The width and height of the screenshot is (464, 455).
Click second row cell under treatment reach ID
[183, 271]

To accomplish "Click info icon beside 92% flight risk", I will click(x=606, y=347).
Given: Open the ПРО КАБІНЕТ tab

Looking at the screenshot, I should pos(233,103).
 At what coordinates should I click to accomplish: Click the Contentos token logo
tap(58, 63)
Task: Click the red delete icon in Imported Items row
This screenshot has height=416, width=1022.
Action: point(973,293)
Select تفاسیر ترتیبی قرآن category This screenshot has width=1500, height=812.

++++++++++

• **Work task**
Everything from the first line of the records above through the line containing "Task: Click the" should be restated word for word; leave out all other lines.

• **Response box**
The width and height of the screenshot is (464, 455).
Click second row cell under treatment reach ID
[183, 271]

To accomplish "Click info icon beside 92% flight risk", I will click(x=606, y=347).
Given: Open the ПРО КАБІНЕТ tab

Looking at the screenshot, I should pos(233,103).
 At what coordinates should I click to accomplish: Click the Contentos token logo
tap(58, 63)
Task: Click the red delete icon in Imported Items row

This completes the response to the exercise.